WSK wraca na tory!
Pierwszą odsłoną cyklu tej jesieni był WSK Open Cup rozegrany we włoskim Lonato na South Garda Karting. To jednorazowa impreza, w której obserwowaliśmy zmagania kilku Polaków. 4 miejsce w OKJ wywalczył Maciej Gładysz, co było najlepszym wynikiem polskiego kierowcy. Do podium zabrakło niewiele, ale jak sam zawodnik przyznaje – „takie wyniki tylko motywują do dalszej pracy”. W grupie seniorskiej (kat. OK) najlepiej pojechał debiutant w tej kategorii – Jan Przyrowski, który w finale minął 14 rywali i finiszował na 8 miejscu! „…kierowca Tony Karta już w finale pokazał prawdziwą klasę i tempo, które miał w sobie przez cały weekend!

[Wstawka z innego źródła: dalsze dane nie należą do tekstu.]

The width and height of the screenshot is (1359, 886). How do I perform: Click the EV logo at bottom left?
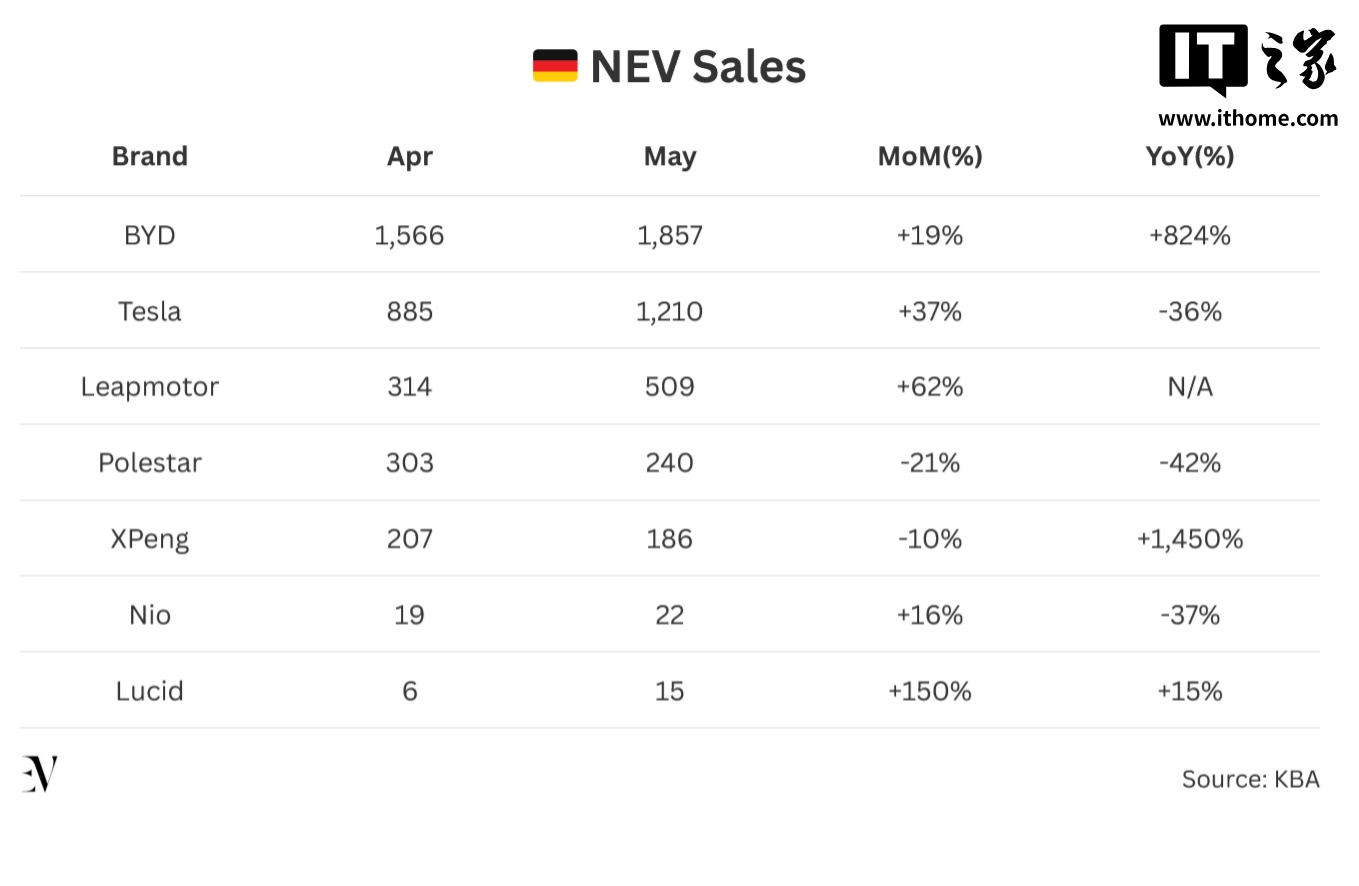point(40,774)
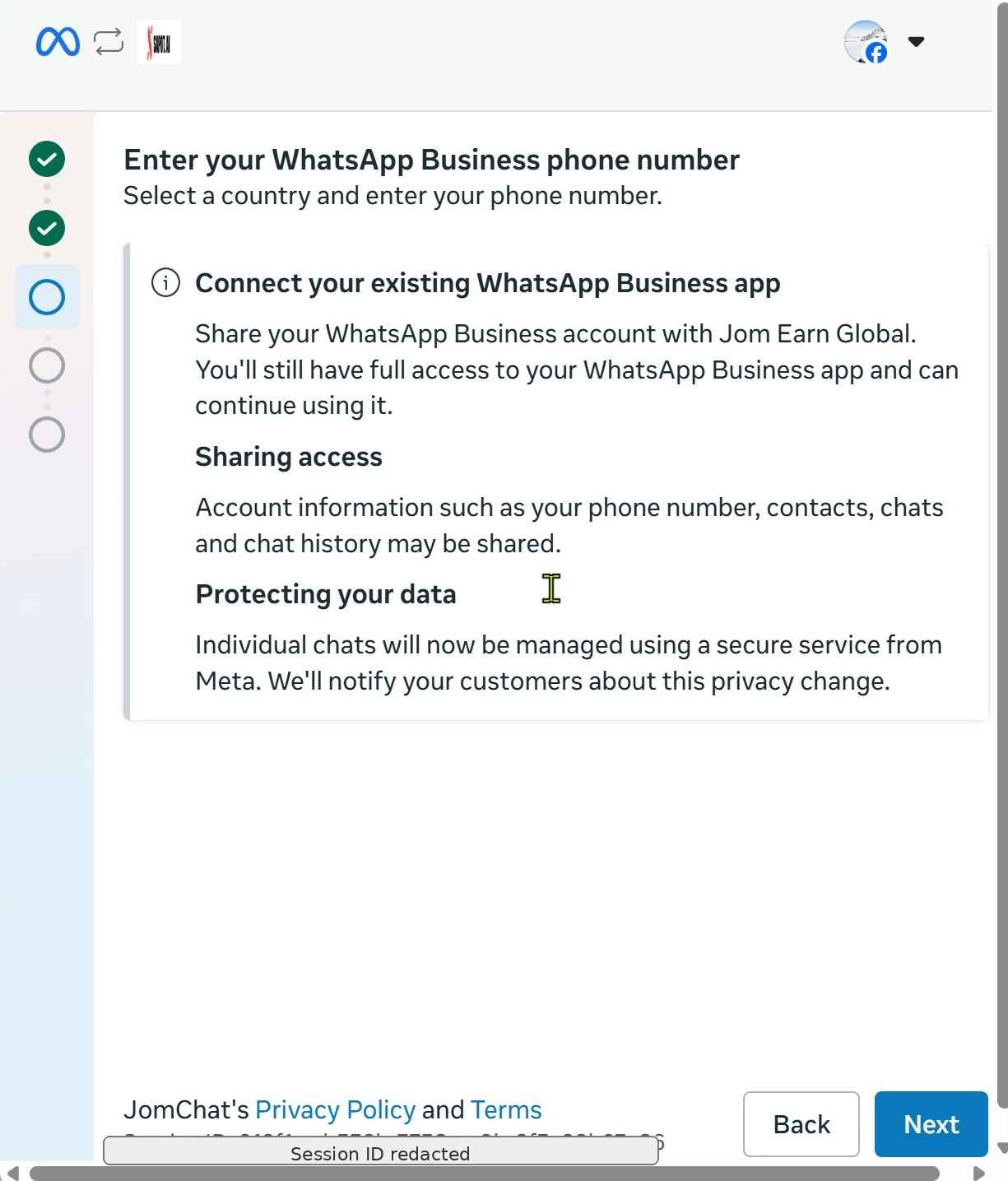Click the Back button

pyautogui.click(x=801, y=1124)
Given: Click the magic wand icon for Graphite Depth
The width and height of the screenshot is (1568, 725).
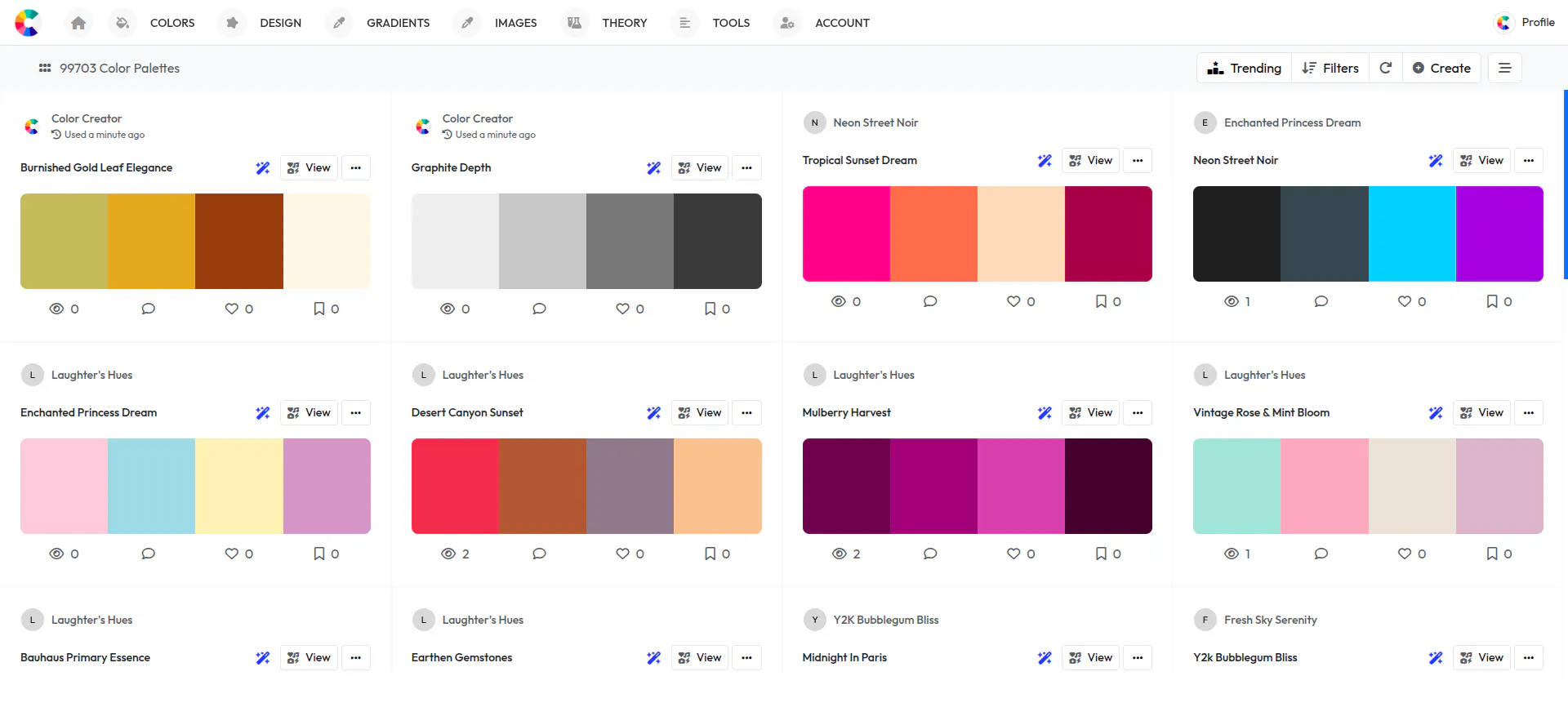Looking at the screenshot, I should pyautogui.click(x=653, y=168).
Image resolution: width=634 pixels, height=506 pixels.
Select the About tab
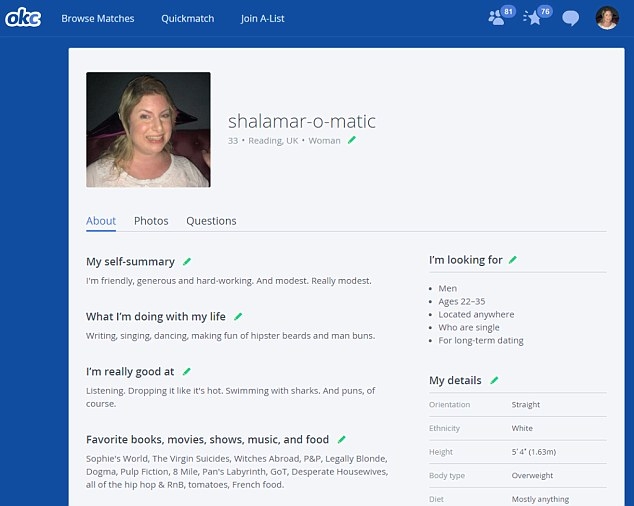point(101,221)
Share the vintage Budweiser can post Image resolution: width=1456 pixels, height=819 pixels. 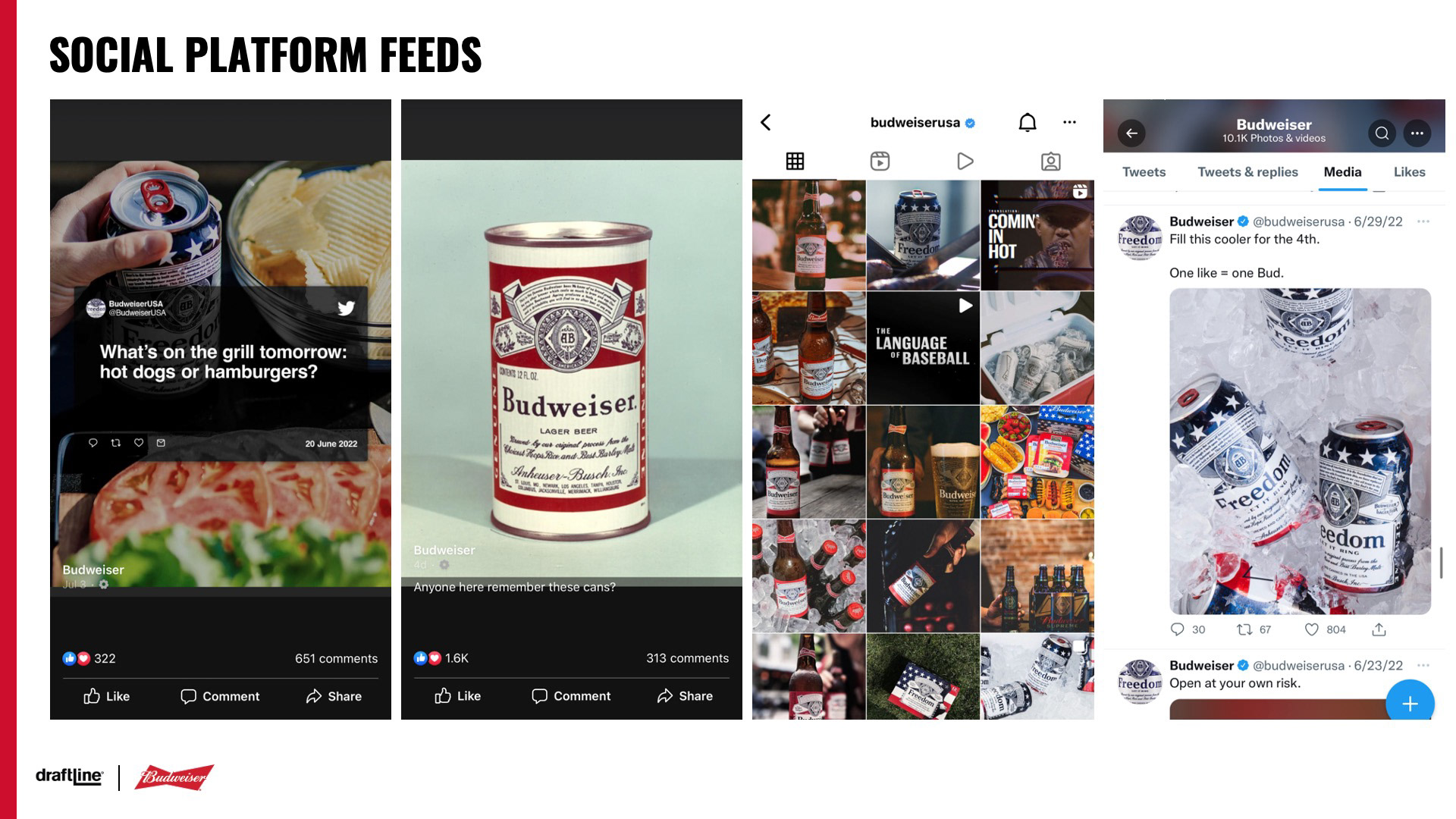685,696
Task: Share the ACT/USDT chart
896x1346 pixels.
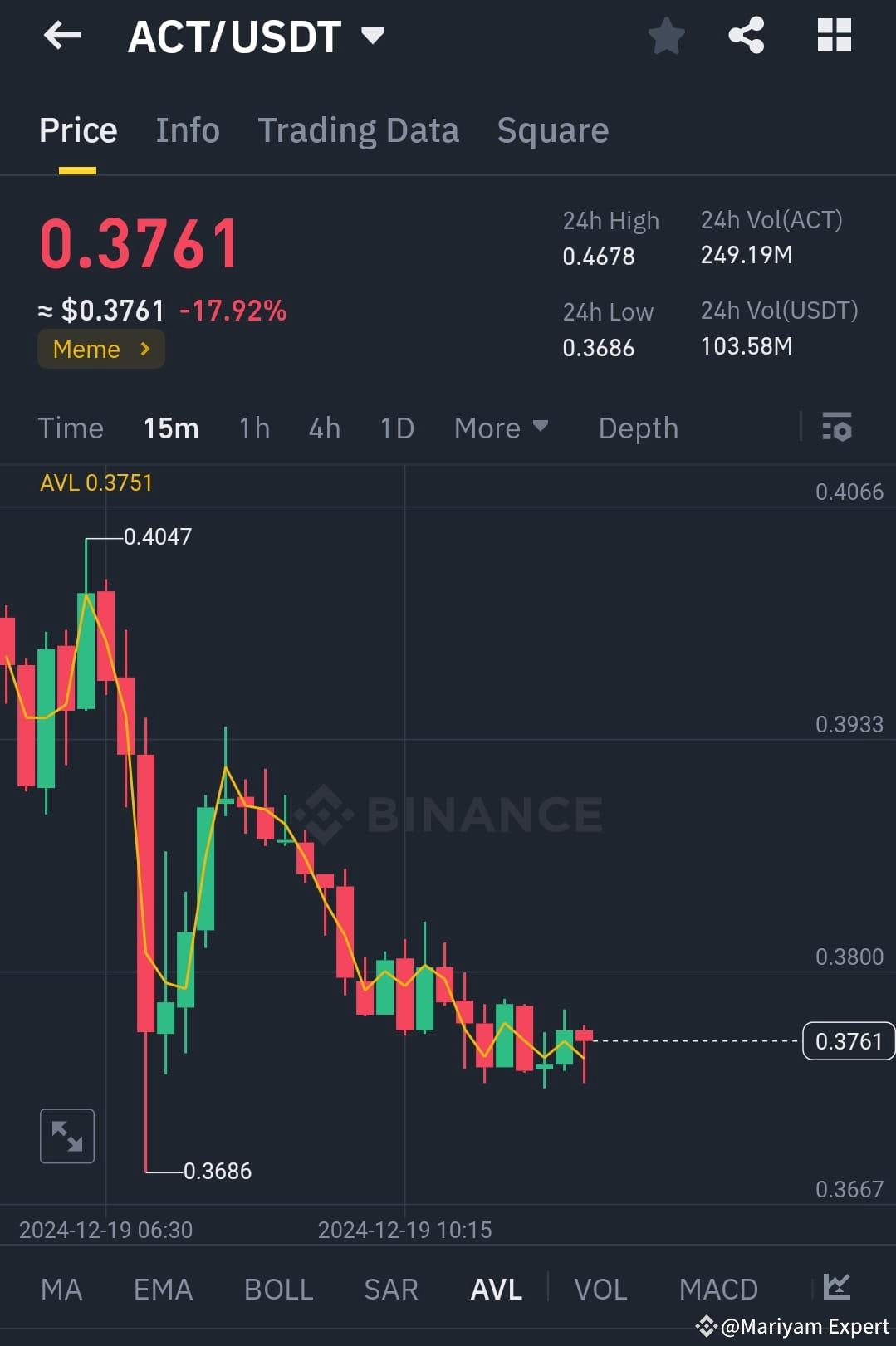Action: (x=746, y=35)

Zawodnik z Rossoszycy, po starcie z 22 lokaty, awansował aż o 14 miejsc, meldując się na mecie na pozycji ósmej! Jan dorzucił do tego najlepsze okrążenie wyścigu, a nawet całych zawodów!” – czytamy na profilu kierowcy. Na 15. miejscu finiszował Gustaw Wiśniewski. Bruno Gryc, Kacper Rajpold, Antoni i Juliusz Ociepla rywalizowali natomiast w kategorii Mini. Do finału awansował Juliusz Ociepa i Bruno Gryc, ale obaj zawodnicy wyścigu nie zaliczą do udanego. Nasi reprezentanci rywalizację podsumowali na 34 i 35 miejscu z „bonusem” w postaci kary „za zderzak”. W biegowej KZ2 wystartował Filip Wójcik, który po 21 okrążeniach finiszował 22.
Z włoską areną nie żegnamy się na długo. Już za niecałe dwa tygodnie odbędzie się tam puchar Rok Cup Trophy a tydzień później wyczekiwany przez wszystkich Rok Cup Superfinal 2022.